Beyond imports: The supply chain effects of trade protection on export growth

The rise of global supply chains means that many firms that import are also exporters. This column uses confidential firm-trade linked transaction data to identify the firms facing new US import tariffs in the period 2018-2019. It shows that product exports with higher firm-level exposure to new import tariffs had weaker export growth after 2018 than less exposed products. This impact on export growth is equivalent to an ad valorem tariff on US exports of 2-4% for the average product.

The US imposed a series of wide-ranging increases in import tariffs from 2018 through 2019. By August of 2019, $290 billion of US imports – about 12% of the total – were subject to an average tariff increase of 24 percentage points.1 The scale of these tariffs against specific products and countries, and the subsequent retaliation, has drawn comparisons to the Depression-era tariff wars of the 1930s.2

Since then, however, globalisation has transformed the structure of world trade. Lower trade costs and new communications technology (Baldwin 2016) mean that global supply chains are now a pervasive feature of world trade (Hummels et al. 2001, Johnson and Noguera 2017). These cross-border supply linkages are a potentially important channel for measuring the impact of import tariffs, because they can amplify shocks to trade costs and demand across locations (Almunia et al. 2018, Blanchard 2019, Boehm et al. 2019, Menon 2019). Moreover, Caldara et al. (2019) find that when firms discussed tariffs and policy uncertainty on earnings calls in recent years, the primary concern cited was their supply chains. The importance of these supply chains means that tariffs on imports can, in turn, hurt export performance. We find that the supply chain effects of import tariffs account for a substantial portion of the 2018-2019 slowdown in US exports. 
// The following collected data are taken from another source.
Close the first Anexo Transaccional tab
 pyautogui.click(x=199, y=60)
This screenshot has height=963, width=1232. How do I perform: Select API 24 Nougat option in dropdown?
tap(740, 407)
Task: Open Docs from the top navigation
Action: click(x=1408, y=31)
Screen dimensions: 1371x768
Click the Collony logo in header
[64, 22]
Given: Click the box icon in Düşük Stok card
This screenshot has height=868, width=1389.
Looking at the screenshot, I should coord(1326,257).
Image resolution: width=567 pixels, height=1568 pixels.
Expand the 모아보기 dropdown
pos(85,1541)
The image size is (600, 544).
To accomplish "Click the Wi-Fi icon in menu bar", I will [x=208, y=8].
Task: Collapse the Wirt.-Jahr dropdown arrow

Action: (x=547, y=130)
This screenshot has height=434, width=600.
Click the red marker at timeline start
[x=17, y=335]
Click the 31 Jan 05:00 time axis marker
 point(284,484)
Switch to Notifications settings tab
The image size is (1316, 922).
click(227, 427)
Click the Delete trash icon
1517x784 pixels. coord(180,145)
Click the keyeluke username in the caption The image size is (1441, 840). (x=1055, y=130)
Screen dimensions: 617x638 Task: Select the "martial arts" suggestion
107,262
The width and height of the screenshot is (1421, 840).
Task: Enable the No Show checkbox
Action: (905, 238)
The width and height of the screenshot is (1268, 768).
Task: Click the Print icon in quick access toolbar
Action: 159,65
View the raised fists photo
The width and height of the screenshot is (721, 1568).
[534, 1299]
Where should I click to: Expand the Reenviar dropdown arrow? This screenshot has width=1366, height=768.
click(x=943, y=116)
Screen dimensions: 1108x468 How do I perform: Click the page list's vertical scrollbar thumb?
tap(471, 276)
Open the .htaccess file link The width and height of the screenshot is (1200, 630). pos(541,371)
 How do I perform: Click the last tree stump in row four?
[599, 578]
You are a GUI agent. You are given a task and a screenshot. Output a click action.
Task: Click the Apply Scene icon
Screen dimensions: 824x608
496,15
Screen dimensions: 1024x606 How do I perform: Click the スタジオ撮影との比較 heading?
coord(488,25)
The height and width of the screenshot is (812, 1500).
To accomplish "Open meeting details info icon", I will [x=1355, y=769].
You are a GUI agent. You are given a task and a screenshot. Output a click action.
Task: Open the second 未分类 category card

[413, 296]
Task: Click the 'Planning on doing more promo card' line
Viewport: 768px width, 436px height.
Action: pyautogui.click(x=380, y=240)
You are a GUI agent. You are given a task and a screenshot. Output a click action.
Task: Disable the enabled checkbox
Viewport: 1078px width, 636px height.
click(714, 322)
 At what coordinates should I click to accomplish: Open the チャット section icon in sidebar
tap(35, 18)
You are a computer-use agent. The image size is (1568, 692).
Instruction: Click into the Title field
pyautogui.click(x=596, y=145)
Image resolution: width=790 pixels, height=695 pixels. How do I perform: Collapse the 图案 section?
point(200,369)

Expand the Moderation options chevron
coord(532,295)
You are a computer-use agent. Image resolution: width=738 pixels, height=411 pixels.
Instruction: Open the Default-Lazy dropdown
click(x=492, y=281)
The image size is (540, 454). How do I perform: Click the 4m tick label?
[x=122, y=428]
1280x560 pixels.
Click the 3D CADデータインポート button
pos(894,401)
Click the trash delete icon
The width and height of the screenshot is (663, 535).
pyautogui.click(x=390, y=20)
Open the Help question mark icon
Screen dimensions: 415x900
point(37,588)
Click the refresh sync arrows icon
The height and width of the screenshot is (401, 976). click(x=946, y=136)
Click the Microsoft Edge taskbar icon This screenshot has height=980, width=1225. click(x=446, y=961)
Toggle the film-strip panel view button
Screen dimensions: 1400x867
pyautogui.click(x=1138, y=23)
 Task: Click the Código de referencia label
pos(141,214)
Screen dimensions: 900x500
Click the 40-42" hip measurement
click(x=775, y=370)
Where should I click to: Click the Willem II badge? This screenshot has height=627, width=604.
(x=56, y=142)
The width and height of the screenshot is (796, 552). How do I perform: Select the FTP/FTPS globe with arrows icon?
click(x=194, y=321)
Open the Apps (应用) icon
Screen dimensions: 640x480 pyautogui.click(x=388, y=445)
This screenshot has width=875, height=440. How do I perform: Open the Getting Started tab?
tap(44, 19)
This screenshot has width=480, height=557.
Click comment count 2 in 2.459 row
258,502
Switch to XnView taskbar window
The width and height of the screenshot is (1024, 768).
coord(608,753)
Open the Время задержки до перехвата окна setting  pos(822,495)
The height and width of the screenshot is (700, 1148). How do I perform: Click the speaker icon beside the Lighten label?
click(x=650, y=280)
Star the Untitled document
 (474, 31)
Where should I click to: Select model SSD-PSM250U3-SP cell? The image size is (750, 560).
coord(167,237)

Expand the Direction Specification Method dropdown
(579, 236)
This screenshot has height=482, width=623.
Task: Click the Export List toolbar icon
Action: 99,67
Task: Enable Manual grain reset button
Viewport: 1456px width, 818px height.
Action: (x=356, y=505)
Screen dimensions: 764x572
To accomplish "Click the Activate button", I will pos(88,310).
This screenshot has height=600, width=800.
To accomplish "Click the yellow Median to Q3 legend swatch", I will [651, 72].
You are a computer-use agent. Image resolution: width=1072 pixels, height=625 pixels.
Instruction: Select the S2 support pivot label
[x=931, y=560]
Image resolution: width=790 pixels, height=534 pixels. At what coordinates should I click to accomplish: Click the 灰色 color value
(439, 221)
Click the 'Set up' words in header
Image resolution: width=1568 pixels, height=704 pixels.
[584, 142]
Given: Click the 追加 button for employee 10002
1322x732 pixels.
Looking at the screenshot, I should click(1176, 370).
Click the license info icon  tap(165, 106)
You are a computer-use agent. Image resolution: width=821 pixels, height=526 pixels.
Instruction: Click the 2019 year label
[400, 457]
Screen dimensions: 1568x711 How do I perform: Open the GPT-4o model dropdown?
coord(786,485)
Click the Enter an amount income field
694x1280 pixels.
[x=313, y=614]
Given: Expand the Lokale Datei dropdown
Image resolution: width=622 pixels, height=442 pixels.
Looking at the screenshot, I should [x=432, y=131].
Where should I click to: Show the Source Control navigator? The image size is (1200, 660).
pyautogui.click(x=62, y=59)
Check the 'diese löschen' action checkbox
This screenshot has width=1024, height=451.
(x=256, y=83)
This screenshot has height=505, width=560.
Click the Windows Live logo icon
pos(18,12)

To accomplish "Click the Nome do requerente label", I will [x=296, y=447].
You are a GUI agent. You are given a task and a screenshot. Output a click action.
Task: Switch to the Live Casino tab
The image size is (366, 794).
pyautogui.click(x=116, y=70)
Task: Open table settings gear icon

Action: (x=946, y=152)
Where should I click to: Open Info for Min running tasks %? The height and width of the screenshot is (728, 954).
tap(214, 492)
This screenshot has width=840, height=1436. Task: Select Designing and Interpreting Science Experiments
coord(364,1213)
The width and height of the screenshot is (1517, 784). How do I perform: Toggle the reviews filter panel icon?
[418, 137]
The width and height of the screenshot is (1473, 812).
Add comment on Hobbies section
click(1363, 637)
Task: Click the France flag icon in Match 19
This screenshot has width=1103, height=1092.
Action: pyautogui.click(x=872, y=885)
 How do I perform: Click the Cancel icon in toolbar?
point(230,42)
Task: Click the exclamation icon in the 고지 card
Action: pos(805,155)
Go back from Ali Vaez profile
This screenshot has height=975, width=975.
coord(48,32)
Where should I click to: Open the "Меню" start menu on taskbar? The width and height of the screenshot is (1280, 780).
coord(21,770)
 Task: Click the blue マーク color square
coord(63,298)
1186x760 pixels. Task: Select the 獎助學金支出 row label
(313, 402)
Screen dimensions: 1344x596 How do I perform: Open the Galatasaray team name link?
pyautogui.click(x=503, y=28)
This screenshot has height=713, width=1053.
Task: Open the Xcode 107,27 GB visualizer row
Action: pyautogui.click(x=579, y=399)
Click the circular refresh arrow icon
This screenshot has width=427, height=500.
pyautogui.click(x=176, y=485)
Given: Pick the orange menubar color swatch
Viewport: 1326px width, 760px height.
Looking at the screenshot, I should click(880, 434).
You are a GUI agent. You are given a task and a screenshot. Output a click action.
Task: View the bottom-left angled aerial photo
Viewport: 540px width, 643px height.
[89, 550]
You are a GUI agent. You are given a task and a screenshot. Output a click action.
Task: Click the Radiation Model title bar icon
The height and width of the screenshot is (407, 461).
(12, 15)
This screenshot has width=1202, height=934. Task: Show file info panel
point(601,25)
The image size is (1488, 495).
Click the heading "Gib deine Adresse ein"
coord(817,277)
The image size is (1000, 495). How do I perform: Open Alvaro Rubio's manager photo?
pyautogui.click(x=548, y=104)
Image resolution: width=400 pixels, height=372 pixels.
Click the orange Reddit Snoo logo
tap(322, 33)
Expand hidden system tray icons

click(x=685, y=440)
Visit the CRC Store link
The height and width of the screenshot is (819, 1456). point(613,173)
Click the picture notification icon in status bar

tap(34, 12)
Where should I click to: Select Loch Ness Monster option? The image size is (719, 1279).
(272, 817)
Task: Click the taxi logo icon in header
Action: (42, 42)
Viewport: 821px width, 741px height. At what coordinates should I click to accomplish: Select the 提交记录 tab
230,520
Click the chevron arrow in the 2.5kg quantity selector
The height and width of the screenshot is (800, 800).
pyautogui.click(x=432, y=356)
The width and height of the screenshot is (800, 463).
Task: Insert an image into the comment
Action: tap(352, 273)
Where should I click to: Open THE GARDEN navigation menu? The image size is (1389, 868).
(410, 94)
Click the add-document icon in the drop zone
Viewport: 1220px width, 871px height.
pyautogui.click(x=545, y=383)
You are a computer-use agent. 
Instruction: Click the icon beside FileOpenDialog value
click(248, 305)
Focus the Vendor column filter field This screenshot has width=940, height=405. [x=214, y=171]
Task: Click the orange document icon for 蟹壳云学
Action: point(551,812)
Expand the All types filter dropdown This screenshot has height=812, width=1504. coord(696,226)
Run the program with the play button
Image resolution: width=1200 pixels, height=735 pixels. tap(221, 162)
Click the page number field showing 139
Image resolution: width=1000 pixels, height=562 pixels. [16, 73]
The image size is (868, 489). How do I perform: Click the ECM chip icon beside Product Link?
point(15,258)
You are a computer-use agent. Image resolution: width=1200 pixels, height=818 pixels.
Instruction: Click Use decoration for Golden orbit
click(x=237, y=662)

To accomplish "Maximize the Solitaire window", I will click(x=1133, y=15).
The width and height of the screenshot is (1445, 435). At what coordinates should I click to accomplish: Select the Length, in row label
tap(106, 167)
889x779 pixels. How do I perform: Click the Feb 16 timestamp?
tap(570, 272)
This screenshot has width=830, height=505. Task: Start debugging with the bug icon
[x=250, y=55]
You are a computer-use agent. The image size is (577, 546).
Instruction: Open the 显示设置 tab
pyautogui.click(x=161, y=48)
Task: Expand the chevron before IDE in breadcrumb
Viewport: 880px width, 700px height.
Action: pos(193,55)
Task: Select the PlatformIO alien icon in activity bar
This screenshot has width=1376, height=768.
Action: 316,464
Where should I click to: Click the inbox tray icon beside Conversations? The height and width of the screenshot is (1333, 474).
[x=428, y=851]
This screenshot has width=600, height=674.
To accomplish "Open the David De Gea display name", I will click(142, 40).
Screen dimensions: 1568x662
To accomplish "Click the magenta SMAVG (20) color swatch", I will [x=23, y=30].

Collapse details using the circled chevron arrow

Using a product imported by the US from a source country as the unit of observation, Figure 1 demonstrates that the number of trading relationships affected by the multiple waves of new tariffs is substantial. By the end of 2019, over 10,000 product-country trade relationships with positive imports in 2016 faced new tariffs. Each of them represents a decision by at least one firm (and likely more) regarding potentially higher costs of doing business – finding a new supplier, producing the product domestically, paying the tariffs, negotiating with existing suppliers over prices, etc.

Figure 1 Cumulative count of new US import tariffs on traded goods: Country by tariff line basis

Notes: New US import tariffs from January 2018 to December 2019 matched to 2016 import data with positive annual exports. Observations are at the country-tariff line (HS8) level. Metals Wave 2 reduction reflects country exemption granted in 2019. Product list for China Wave 3 at 10% and 25% is unchanged.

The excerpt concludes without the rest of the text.